Soudain il poussa une exclamation joyeuse.

— Eh parbleu ! Bourmont et Blücher me rendront ce service. Hasard de la guerre. Malheur que je déplorerai tout le premier, car, le roi rentré aux Tuileries, j’aurais été heureux de tendre la main à mon frère… supposé.

Un quart d’heure plus tard, le comte et ses complices quittaient la maison de garde. L’adjudant Clouet prenait d’Artin en croupe et les cavaliers s’élançaient au grand trot dans la direction des lignes françaises.

Sans peine, ils franchirent les postes. Ils avaient le mot de passe.

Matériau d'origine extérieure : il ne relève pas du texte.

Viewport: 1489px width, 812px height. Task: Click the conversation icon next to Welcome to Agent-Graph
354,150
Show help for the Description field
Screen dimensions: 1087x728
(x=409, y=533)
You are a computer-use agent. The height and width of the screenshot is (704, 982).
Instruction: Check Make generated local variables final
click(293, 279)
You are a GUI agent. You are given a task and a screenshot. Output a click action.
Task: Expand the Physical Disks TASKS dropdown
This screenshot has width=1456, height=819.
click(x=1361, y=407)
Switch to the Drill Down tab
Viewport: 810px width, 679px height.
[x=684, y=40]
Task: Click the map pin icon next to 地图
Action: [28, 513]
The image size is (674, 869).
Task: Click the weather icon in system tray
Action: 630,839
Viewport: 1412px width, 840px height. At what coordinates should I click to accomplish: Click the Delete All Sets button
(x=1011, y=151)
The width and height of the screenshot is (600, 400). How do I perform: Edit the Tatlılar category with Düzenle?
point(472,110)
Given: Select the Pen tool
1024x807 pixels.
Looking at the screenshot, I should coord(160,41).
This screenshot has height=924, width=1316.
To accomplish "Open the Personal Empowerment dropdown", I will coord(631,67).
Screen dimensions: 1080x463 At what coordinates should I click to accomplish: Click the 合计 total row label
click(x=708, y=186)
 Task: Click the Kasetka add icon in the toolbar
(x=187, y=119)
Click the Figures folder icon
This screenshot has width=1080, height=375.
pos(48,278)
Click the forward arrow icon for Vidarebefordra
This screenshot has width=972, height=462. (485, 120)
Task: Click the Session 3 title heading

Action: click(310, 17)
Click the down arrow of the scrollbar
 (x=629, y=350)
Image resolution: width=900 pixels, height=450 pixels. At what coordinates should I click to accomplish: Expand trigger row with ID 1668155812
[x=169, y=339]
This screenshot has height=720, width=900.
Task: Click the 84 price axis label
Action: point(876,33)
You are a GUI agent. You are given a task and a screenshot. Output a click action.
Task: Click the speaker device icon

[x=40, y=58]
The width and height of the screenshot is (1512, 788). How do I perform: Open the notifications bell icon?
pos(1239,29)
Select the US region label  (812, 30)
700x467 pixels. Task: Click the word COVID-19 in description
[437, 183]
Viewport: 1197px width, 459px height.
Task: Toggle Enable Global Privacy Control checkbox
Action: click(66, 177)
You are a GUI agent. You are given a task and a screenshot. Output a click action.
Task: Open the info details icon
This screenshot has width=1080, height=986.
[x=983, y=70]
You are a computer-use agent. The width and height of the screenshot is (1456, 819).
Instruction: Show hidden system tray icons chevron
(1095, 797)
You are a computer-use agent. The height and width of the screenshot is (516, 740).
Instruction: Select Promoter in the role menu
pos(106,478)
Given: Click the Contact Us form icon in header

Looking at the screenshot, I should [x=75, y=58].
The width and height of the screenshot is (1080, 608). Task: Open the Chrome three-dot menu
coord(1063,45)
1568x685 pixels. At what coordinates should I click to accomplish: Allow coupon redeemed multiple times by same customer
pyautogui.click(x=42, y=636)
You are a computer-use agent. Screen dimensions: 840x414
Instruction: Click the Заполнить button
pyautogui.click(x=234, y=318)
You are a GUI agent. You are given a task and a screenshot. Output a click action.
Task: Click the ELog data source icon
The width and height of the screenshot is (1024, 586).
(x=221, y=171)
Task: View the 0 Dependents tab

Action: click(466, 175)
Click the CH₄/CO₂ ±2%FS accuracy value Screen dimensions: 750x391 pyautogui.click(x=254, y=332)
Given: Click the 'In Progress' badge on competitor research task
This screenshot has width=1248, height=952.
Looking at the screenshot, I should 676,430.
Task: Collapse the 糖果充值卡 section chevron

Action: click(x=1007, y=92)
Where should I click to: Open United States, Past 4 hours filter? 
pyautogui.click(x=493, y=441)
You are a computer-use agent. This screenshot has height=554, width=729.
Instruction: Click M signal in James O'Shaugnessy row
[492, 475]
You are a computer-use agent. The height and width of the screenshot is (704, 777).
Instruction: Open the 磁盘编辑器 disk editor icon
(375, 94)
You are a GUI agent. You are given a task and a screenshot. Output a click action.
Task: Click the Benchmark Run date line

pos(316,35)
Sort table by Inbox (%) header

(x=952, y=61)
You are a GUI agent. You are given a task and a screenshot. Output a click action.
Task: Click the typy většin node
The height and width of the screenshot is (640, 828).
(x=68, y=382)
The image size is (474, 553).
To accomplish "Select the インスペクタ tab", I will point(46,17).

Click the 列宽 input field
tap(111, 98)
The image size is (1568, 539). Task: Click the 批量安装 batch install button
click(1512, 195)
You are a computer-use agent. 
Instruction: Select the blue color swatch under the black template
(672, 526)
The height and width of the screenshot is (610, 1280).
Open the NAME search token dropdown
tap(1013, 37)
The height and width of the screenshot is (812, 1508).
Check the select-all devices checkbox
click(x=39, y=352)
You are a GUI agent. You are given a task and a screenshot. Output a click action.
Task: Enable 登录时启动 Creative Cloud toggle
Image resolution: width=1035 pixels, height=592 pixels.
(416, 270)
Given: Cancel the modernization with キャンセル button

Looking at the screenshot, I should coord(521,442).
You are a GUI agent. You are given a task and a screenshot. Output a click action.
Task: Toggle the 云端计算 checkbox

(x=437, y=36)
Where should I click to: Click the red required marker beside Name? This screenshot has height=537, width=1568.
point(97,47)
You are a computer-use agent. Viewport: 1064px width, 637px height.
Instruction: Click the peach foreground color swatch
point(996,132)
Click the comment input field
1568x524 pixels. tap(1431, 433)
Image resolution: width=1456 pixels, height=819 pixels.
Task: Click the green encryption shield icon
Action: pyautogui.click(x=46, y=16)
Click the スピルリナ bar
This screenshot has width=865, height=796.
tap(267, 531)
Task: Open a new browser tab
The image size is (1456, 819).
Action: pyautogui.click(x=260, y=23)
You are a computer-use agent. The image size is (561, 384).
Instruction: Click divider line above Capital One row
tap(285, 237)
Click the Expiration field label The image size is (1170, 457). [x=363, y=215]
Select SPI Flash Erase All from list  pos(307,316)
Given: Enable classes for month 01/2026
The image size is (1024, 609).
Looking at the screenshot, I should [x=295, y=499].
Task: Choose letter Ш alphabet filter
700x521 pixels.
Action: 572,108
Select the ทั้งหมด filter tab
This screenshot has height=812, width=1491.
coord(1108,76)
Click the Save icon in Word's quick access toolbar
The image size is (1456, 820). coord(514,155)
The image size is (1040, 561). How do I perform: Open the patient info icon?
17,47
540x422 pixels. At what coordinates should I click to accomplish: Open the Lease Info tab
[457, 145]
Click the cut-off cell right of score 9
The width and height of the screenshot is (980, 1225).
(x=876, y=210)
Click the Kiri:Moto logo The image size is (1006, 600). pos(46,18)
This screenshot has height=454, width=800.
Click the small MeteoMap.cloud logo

À ceux qui s’étonnaient de voir Clouet avec un paysan en croupe, l’officier d’état-major donnait bénévolement l’explication suivante :

— Un brave homme qui a été aujourd’hui même à Namur et qui pourra donner d’utiles renseignements.

On n’insistait pas.

Ainsi l’on parvint au lieu dit « Le Bois aux Merles ».

Le Bois aux Merles était une maison mi-partie bourgeoise, mi-partie fermière, qu’entourait un vaste jardin enclos de murs et de palissades.

C’était là que le général de Bourmont avait établi son quartier général.

Ancien chef des chouans, ce gentilhomme, après la pacification des provinces de l’Ouest, avait obtenu de servir dans les armées impériales et s’y était distingué.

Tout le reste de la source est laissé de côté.